*DATA TO USE*.
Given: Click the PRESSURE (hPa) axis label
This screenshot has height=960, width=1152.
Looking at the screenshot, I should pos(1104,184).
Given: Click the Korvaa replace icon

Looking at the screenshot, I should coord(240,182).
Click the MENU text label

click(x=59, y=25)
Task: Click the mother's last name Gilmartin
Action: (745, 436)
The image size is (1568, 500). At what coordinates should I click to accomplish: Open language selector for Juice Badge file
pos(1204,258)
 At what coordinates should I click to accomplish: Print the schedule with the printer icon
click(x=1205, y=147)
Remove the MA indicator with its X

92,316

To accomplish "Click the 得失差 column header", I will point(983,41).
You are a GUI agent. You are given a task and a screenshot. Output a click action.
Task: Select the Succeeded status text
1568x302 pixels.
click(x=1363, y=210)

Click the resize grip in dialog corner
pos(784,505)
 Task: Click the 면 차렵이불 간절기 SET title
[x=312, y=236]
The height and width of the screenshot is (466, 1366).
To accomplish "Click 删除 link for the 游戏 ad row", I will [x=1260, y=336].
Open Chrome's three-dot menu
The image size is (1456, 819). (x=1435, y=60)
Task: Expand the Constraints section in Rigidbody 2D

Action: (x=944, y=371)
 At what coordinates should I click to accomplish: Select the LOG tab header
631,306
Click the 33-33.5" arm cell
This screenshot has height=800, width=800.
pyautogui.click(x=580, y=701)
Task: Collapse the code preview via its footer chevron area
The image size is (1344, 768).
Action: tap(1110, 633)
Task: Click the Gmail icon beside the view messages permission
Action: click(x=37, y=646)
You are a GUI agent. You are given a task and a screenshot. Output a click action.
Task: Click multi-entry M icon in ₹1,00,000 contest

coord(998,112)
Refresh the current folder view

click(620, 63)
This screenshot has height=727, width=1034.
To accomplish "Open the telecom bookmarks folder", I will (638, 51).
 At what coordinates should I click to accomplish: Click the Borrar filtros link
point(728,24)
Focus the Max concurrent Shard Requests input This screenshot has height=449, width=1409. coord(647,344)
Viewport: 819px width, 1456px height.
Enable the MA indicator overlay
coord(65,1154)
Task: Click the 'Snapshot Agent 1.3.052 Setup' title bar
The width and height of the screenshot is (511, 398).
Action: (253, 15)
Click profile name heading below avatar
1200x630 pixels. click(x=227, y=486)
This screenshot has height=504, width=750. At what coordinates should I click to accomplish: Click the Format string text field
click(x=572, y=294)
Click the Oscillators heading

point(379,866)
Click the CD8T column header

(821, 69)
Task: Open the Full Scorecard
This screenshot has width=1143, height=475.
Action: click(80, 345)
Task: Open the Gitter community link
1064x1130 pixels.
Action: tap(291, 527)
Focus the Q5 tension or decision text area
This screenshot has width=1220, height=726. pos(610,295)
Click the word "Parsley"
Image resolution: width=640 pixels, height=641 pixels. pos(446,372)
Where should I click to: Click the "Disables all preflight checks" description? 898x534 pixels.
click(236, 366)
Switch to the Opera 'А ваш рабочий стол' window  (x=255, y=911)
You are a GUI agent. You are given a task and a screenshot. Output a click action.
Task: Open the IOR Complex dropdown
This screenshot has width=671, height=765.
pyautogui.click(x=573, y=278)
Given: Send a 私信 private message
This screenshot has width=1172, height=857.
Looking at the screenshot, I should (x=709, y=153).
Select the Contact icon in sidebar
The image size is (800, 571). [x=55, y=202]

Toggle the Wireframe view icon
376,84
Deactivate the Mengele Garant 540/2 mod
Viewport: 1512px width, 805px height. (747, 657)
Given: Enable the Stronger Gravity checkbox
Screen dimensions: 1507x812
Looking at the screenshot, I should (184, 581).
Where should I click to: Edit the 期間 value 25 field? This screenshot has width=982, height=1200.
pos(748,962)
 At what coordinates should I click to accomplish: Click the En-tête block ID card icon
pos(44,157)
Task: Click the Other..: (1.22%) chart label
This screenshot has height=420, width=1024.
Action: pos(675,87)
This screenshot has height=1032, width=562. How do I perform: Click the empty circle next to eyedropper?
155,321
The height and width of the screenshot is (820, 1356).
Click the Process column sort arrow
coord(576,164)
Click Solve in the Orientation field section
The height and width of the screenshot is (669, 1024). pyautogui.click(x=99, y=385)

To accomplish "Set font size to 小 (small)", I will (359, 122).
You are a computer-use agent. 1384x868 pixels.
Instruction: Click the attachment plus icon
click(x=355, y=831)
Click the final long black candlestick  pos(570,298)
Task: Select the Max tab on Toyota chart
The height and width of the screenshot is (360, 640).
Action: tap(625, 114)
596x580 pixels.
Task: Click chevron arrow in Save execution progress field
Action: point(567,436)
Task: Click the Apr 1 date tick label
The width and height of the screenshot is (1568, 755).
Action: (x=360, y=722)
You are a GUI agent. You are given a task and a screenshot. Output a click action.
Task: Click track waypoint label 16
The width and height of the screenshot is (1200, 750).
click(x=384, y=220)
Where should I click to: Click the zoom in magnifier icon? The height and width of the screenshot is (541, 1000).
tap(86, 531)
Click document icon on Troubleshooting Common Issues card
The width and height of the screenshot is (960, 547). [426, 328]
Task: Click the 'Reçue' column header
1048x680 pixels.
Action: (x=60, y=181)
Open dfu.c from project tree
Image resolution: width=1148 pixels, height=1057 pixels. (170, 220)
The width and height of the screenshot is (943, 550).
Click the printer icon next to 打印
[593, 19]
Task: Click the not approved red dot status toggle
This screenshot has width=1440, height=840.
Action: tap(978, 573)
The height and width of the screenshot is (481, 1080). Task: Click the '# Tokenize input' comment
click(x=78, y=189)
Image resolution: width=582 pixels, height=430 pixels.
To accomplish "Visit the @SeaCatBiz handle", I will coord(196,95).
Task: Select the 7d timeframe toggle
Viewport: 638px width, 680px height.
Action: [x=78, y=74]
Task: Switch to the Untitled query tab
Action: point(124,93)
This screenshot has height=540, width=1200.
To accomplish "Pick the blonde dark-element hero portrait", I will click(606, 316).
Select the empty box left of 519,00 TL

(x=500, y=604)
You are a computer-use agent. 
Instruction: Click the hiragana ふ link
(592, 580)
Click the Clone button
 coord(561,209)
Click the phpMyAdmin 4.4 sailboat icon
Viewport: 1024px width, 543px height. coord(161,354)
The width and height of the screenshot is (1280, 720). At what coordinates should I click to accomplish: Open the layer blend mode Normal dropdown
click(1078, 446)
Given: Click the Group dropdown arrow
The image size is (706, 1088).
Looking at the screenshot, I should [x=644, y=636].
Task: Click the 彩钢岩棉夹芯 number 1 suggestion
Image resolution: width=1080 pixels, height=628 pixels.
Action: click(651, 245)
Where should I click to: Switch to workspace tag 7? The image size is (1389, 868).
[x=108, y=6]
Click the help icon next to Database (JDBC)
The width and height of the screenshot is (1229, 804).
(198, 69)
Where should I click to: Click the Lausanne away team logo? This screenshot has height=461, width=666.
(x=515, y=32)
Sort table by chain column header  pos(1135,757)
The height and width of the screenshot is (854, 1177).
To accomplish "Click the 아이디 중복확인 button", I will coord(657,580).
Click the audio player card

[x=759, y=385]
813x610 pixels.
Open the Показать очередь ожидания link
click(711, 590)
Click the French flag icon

*AIM OF THE EXERCISE*.
Retype the data in full, exactly.

*SOLUTION FOR THIS EXERCISE*.
Given: Click the PRESSURE (hPa) axis label
This screenshot has height=960, width=1152.
Looking at the screenshot, I should pos(1104,184).
Given: Click the Korvaa replace icon

Looking at the screenshot, I should coord(240,182).
Click the MENU text label

click(x=59, y=25)
Task: Click the mother's last name Gilmartin
Action: (745, 436)
The image size is (1568, 500). At what coordinates should I click to accomplish: Open language selector for Juice Badge file
pos(1204,258)
 At what coordinates should I click to accomplish: Print the schedule with the printer icon
click(x=1205, y=147)
Remove the MA indicator with its X

92,316

To accomplish "Click the 得失差 column header", I will point(983,41).
You are a GUI agent. You are given a task and a screenshot. Output a click action.
Task: Select the Succeeded status text
1568x302 pixels.
click(x=1363, y=210)

Click the resize grip in dialog corner
pos(784,505)
 Task: Click the 면 차렵이불 간절기 SET title
[x=312, y=236]
The height and width of the screenshot is (466, 1366).
To accomplish "Click 删除 link for the 游戏 ad row", I will [x=1260, y=336].
Open Chrome's three-dot menu
The image size is (1456, 819). (x=1435, y=60)
Task: Expand the Constraints section in Rigidbody 2D

Action: (x=944, y=371)
 At what coordinates should I click to accomplish: Select the LOG tab header
631,306
Click the 33-33.5" arm cell
This screenshot has height=800, width=800.
pyautogui.click(x=580, y=701)
Task: Collapse the code preview via its footer chevron area
The image size is (1344, 768).
Action: tap(1110, 633)
Task: Click the Gmail icon beside the view messages permission
Action: click(x=37, y=646)
You are a GUI agent. You are given a task and a screenshot. Output a click action.
Task: Click multi-entry M icon in ₹1,00,000 contest

coord(998,112)
Refresh the current folder view

click(620, 63)
This screenshot has height=727, width=1034.
To accomplish "Open the telecom bookmarks folder", I will (638, 51).
 At what coordinates should I click to accomplish: Click the Borrar filtros link
point(728,24)
Focus the Max concurrent Shard Requests input This screenshot has height=449, width=1409. coord(647,344)
Viewport: 819px width, 1456px height.
Enable the MA indicator overlay
coord(65,1154)
Task: Click the 'Snapshot Agent 1.3.052 Setup' title bar
The width and height of the screenshot is (511, 398).
Action: (253, 15)
Click profile name heading below avatar
1200x630 pixels. click(x=227, y=486)
This screenshot has height=504, width=750. At what coordinates should I click to accomplish: Click the Format string text field
click(x=572, y=294)
Click the Oscillators heading

point(379,866)
Click the CD8T column header

(821, 69)
Task: Open the Full Scorecard
This screenshot has width=1143, height=475.
Action: click(80, 345)
Task: Open the Gitter community link
1064x1130 pixels.
Action: tap(291, 527)
Focus the Q5 tension or decision text area
This screenshot has width=1220, height=726. pos(610,295)
Click the word "Parsley"
Image resolution: width=640 pixels, height=641 pixels. pos(446,372)
Where should I click to: Click the "Disables all preflight checks" description? 898x534 pixels.
click(236, 366)
Switch to the Opera 'А ваш рабочий стол' window  (x=255, y=911)
You are a GUI agent. You are given a task and a screenshot. Output a click action.
Task: Open the IOR Complex dropdown
This screenshot has width=671, height=765.
pyautogui.click(x=573, y=278)
Given: Send a 私信 private message
This screenshot has width=1172, height=857.
Looking at the screenshot, I should (x=709, y=153).
Select the Contact icon in sidebar
The image size is (800, 571). [x=55, y=202]

Toggle the Wireframe view icon
376,84
Deactivate the Mengele Garant 540/2 mod
Viewport: 1512px width, 805px height. (747, 657)
Given: Enable the Stronger Gravity checkbox
Screen dimensions: 1507x812
Looking at the screenshot, I should (184, 581).
Where should I click to: Edit the 期間 value 25 field? This screenshot has width=982, height=1200.
pos(748,962)
 At what coordinates should I click to accomplish: Click the En-tête block ID card icon
pos(44,157)
Task: Click the Other..: (1.22%) chart label
This screenshot has height=420, width=1024.
Action: pos(675,87)
This screenshot has height=1032, width=562. How do I perform: Click the empty circle next to eyedropper?
155,321
The height and width of the screenshot is (820, 1356).
Click the Process column sort arrow
coord(576,164)
Click Solve in the Orientation field section
The height and width of the screenshot is (669, 1024). pyautogui.click(x=99, y=385)

To accomplish "Set font size to 小 (small)", I will (359, 122).
You are a computer-use agent. 1384x868 pixels.
Instruction: Click the attachment plus icon
click(x=355, y=831)
Click the final long black candlestick  pos(570,298)
Task: Select the Max tab on Toyota chart
The height and width of the screenshot is (360, 640).
Action: tap(625, 114)
596x580 pixels.
Task: Click chevron arrow in Save execution progress field
Action: point(567,436)
Task: Click the Apr 1 date tick label
The width and height of the screenshot is (1568, 755).
Action: (x=360, y=722)
You are a GUI agent. You are given a task and a screenshot. Output a click action.
Task: Click track waypoint label 16
The width and height of the screenshot is (1200, 750).
click(x=384, y=220)
Where should I click to: Click the zoom in magnifier icon? The height and width of the screenshot is (541, 1000).
tap(86, 531)
Click document icon on Troubleshooting Common Issues card
The width and height of the screenshot is (960, 547). [426, 328]
Task: Click the 'Reçue' column header
1048x680 pixels.
Action: (x=60, y=181)
Open dfu.c from project tree
Image resolution: width=1148 pixels, height=1057 pixels. (170, 220)
The width and height of the screenshot is (943, 550).
Click the printer icon next to 打印
[593, 19]
Task: Click the not approved red dot status toggle
This screenshot has width=1440, height=840.
Action: tap(978, 573)
The height and width of the screenshot is (481, 1080). Task: Click the '# Tokenize input' comment
click(x=78, y=189)
Image resolution: width=582 pixels, height=430 pixels.
To accomplish "Visit the @SeaCatBiz handle", I will coord(196,95).
Task: Select the 7d timeframe toggle
Viewport: 638px width, 680px height.
Action: [x=78, y=74]
Task: Switch to the Untitled query tab
Action: point(124,93)
This screenshot has height=540, width=1200.
To accomplish "Pick the blonde dark-element hero portrait", I will click(606, 316).
Select the empty box left of 519,00 TL

(x=500, y=604)
You are a computer-use agent. 
Instruction: Click the hiragana ふ link
(592, 580)
Click the Clone button
 coord(561,209)
Click the phpMyAdmin 4.4 sailboat icon
Viewport: 1024px width, 543px height. coord(161,354)
The width and height of the screenshot is (1280, 720). At what coordinates should I click to accomplish: Open the layer blend mode Normal dropdown
click(1078, 446)
Given: Click the Group dropdown arrow
The image size is (706, 1088).
Looking at the screenshot, I should [x=644, y=636].
Task: Click the 彩钢岩棉夹芯 number 1 suggestion
Image resolution: width=1080 pixels, height=628 pixels.
Action: click(651, 245)
Where should I click to: Switch to workspace tag 7? The image size is (1389, 868).
[x=108, y=6]
Click the help icon next to Database (JDBC)
The width and height of the screenshot is (1229, 804).
(198, 69)
Where should I click to: Click the Lausanne away team logo? This screenshot has height=461, width=666.
(x=515, y=32)
Sort table by chain column header  pos(1135,757)
The height and width of the screenshot is (854, 1177).
To accomplish "Click the 아이디 중복확인 button", I will coord(657,580).
Click the audio player card

[x=759, y=385]
813x610 pixels.
Open the Показать очередь ожидания link
click(711, 590)
Click the French flag icon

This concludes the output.